§ **EXERCISE MATERIALS**:
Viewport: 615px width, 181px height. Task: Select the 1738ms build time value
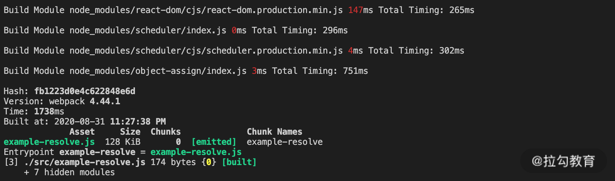pos(49,111)
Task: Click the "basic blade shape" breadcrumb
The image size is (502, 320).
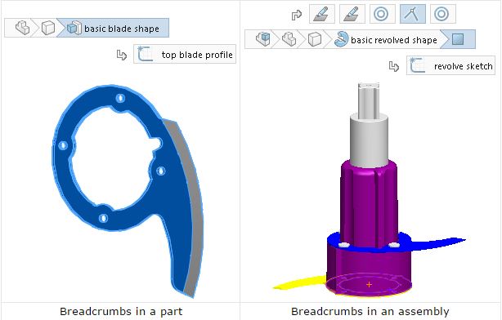Action: coord(113,28)
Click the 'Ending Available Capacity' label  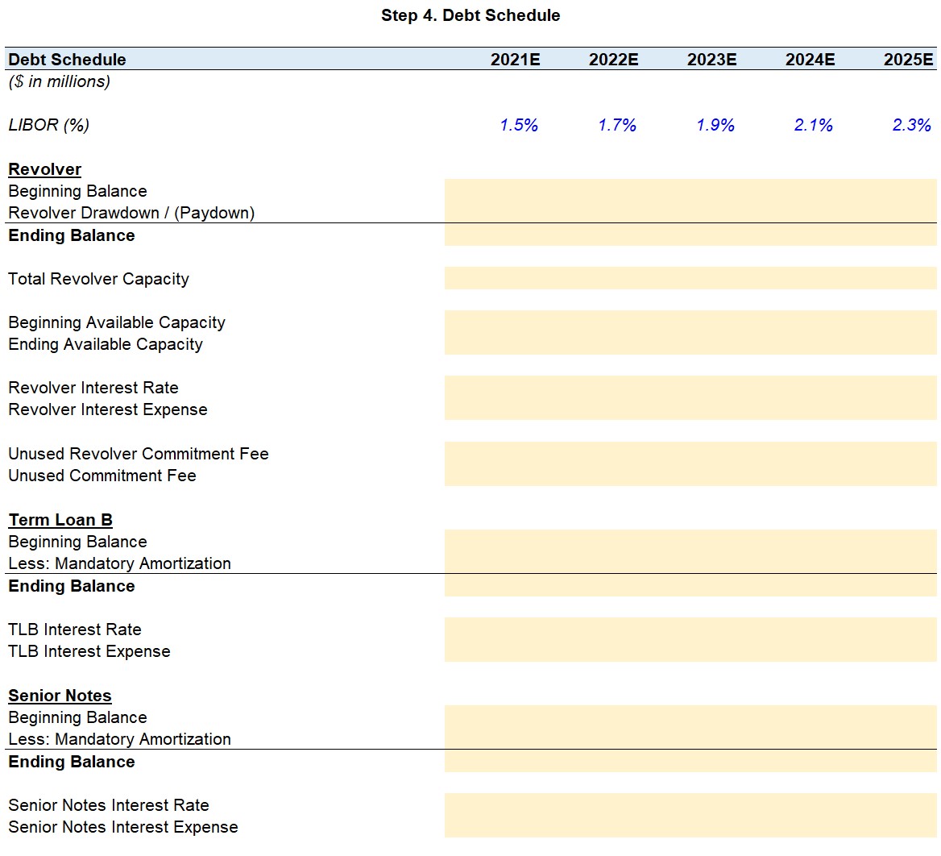(x=106, y=344)
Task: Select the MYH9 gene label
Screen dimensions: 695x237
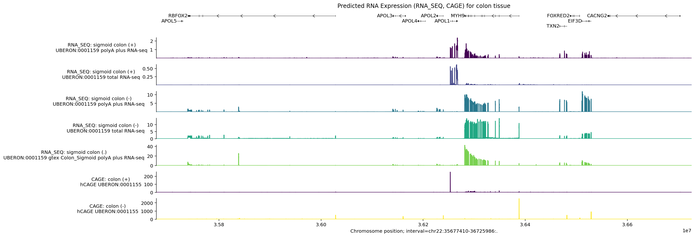Action: pyautogui.click(x=458, y=16)
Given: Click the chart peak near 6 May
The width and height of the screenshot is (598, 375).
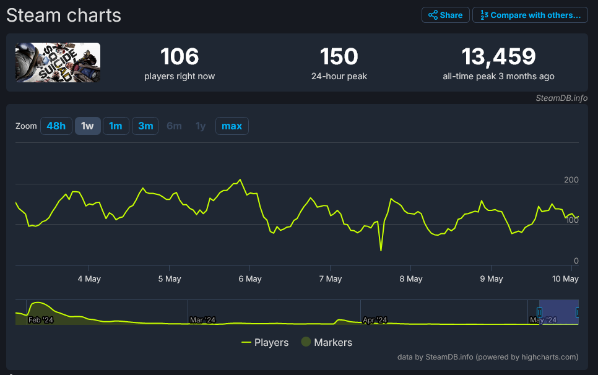Looking at the screenshot, I should coord(240,180).
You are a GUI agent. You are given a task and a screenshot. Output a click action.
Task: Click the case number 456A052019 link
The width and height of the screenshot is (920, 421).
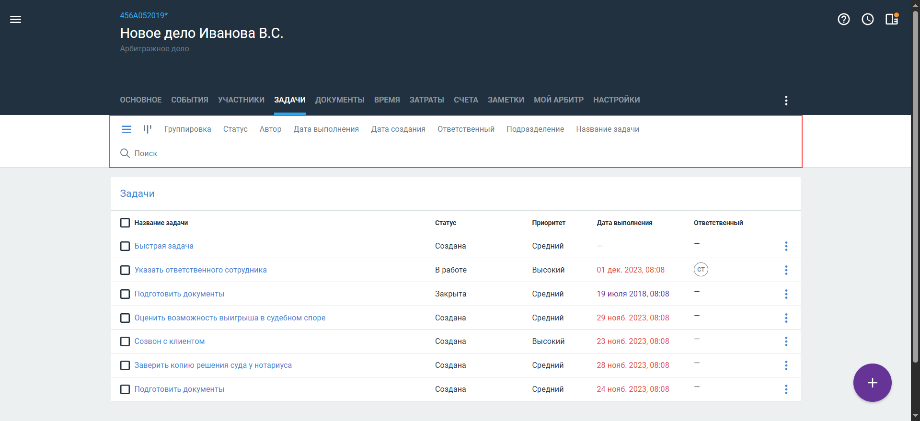(144, 16)
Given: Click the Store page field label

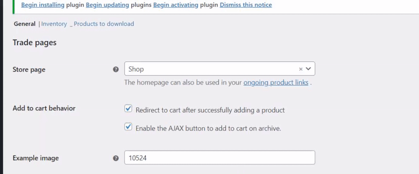Looking at the screenshot, I should (29, 69).
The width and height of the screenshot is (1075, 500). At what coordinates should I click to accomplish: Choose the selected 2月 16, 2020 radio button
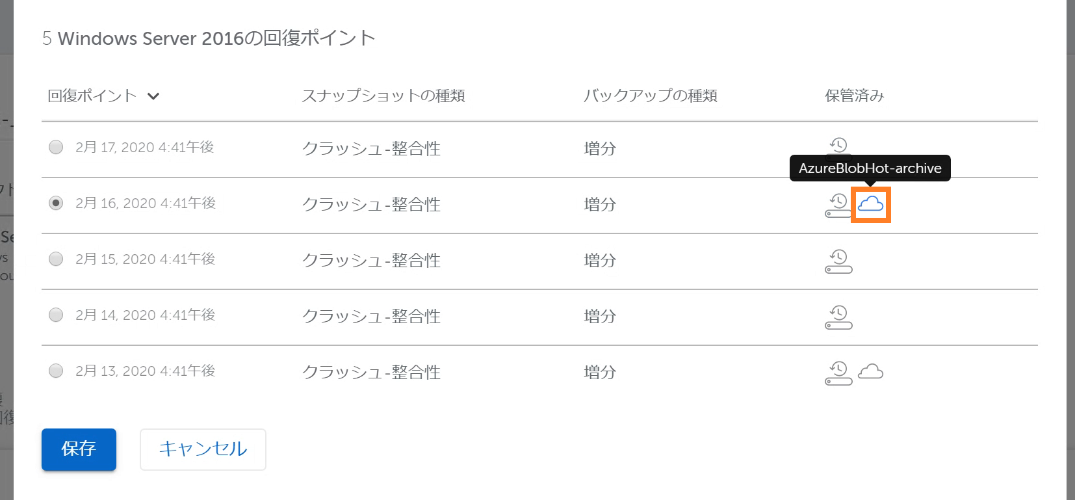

§ **YOUR GOAL**:
Verbatim, write out the line containing "Screen dimensions: 695x237" and all later lines through the end of the records, leaving every picture out.

§ **EXERCISE OUTPUT**:
Screen dimensions: 695x237
Action: pyautogui.click(x=458, y=16)
Given: Click the chart peak near 6 May
The width and height of the screenshot is (598, 375).
Looking at the screenshot, I should coord(240,180).
You are a GUI agent. You are given a task and a screenshot. Output a click action.
Task: Click the case number 456A052019 link
The width and height of the screenshot is (920, 421).
(144, 16)
Given: Click the Store page field label

Looking at the screenshot, I should (29, 69).
The width and height of the screenshot is (1075, 500). At what coordinates should I click to accomplish: Choose the selected 2月 16, 2020 radio button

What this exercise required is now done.